Certainly, certification isn't the only barrier to adoption of EHRs, but it can have tremendous power to break them down, believes Leavitt. He pointed to wireless fidelity (Wi-Fi) certification as an example. Just a few years ago, it cost at least $1,000 to add wireless capability to a computer, and setting up a network to accommodate it took high-cost custom engineering. But the industry came to agree on standards and the Wi-Fi Alliance stepped in to certify that products met them and were interoperable. Prices plummeted as a result. Leavitt recently bought an adapter for about $20, and he can connect to a wireless network almost anywhere he goes—airports, hotels, even Starbucks.
Another barrier, Brailer pointed out, is that today, “we pay for volume, not for quality.” And that needs to change. Pay for performance, which is emerging with Medicare and other third-party payers, will “really start changing the landscape of what is valuable to a doctor and what isn't.” That will make the advantages of EHRs, such as error reduction, following practice guidelines, or using the most up-to-date treatments, financially worthwhile.
Standards for EHRs, too, are still in development, although computer science–based standards, such as those for data format and exchange and data protection and security, have come a long way already. The standards that need development the most, said Brailer, are clinical standards—the medical evidence guidelines that can be incorporated into EHRs.
The challenge for oncology, he said, is to figure out “how do we take all these great ideas and this evidence and science and boil it down to the things that physicians ought to do routinely when they see patients and how do we get that into computer-readable form? There's nobody who really owns that right now. It's open territory. I think that's where ASCO needs to take a look,” Brailer said.
Leavitt sees a need for ASCO and specialty societies to shape, not just clinical standards, but also how EHRs will incorporate them. “The worst case is having every oncology office inventing their own concept of what their EHR should do and customizing it. That's the way to have no impact on the market.” The best tack is to ensure that general purpose EHR products can add the layer of customization that oncologists need, much like tailoring an off-the-rack suit. And the society can take on the task of making sure that the protocols, guidelines, forms and more that could be imported into the EHR are up to date.

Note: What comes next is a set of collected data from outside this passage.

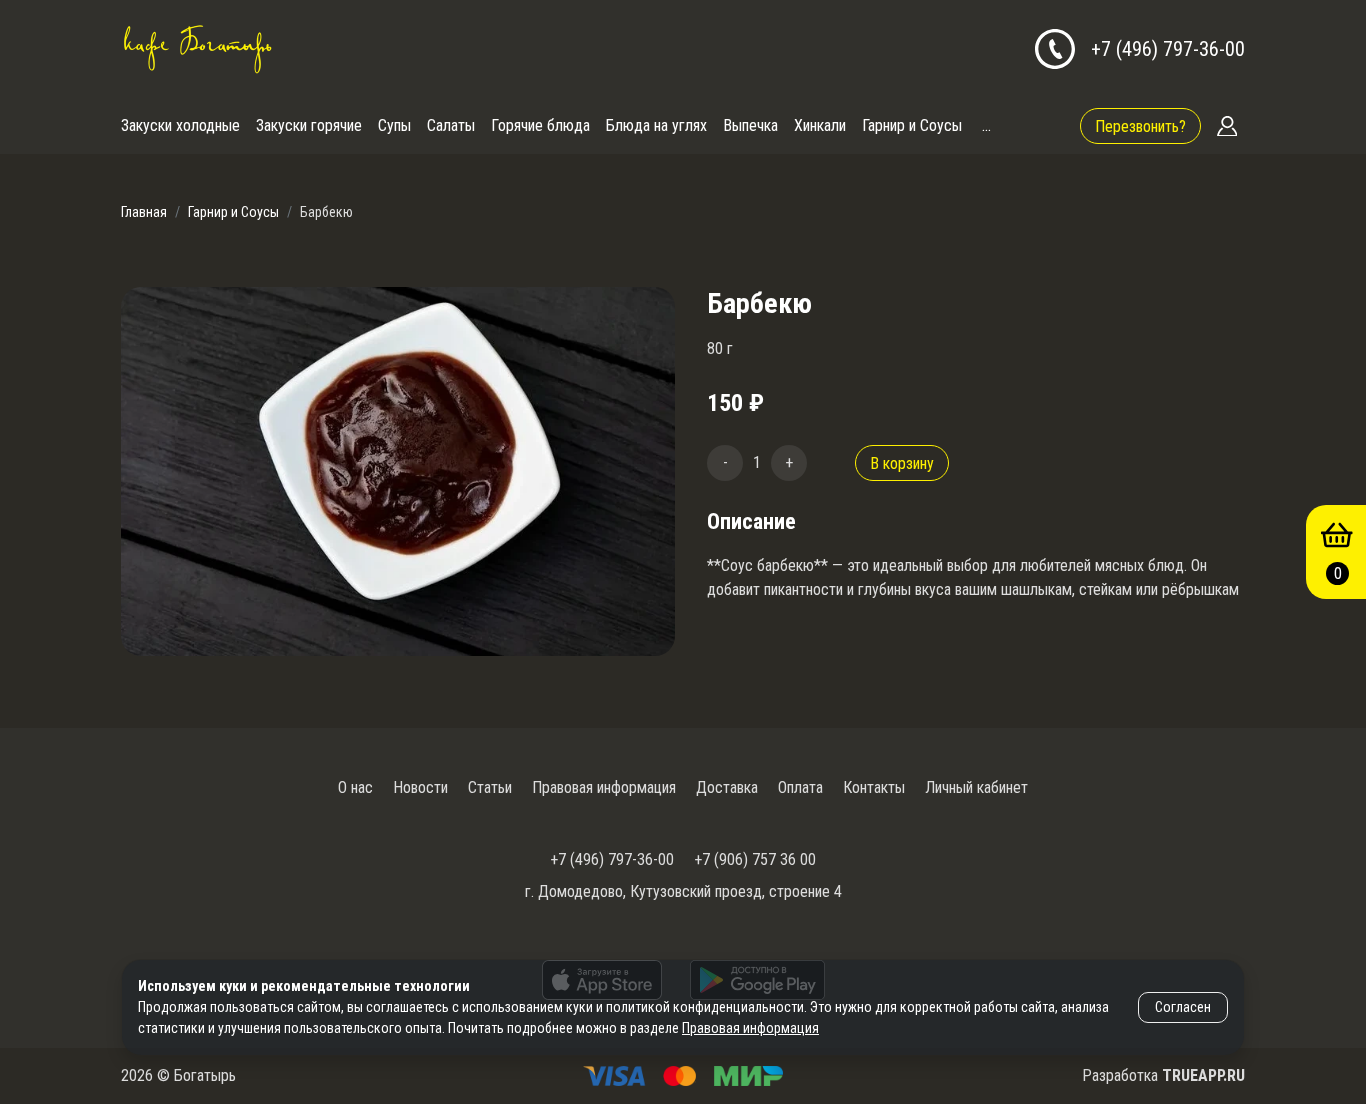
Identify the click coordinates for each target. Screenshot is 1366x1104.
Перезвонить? (1140, 126)
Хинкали (820, 125)
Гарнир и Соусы (912, 125)
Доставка (727, 787)
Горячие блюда (540, 125)
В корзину (902, 463)
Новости (420, 787)
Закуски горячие (309, 125)
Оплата (800, 787)
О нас (355, 787)
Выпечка (750, 125)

Oncology as a specialty also needs to ensure that EHR systems are reliable enough to handle the numerous and critical checks oncologists must make and robust enough to manage a lot of data, such as protocols and guidelines, drug interactions, or cumulative lifetime doses, he said.
When the specialty as a whole can come to a consensus on what it needs, that can have a powerful effect on the market, said Leavitt. Letting CCHIT know the specialty's needs is one way to do that, as the new Physicians Electronic Health Record Coalition, which includes 15 societies, is doing. CCHIT has had one public comment period and is scheduling more for July and beyond.
A society can also exert its power on the EHR marketplace by reviewing products, helping their members implement them correctly, and even acting as group purchaser, said Brailer. He pointed to the American Academy of Family Practice's Center for Health Information Technology, which has driven group purchasing agreements with vendors to help bring down prices and help practices choose products.
“It's the new dawn of a very automated, decision-support driven environment for physicians,” said Brailer, who singled out oncology as a specialty that could reap enormous benefits from EHRs because of the protocol-driven nature of treatment and oncologists as physicians who have the aptitude to determine how information technology can improve their practice.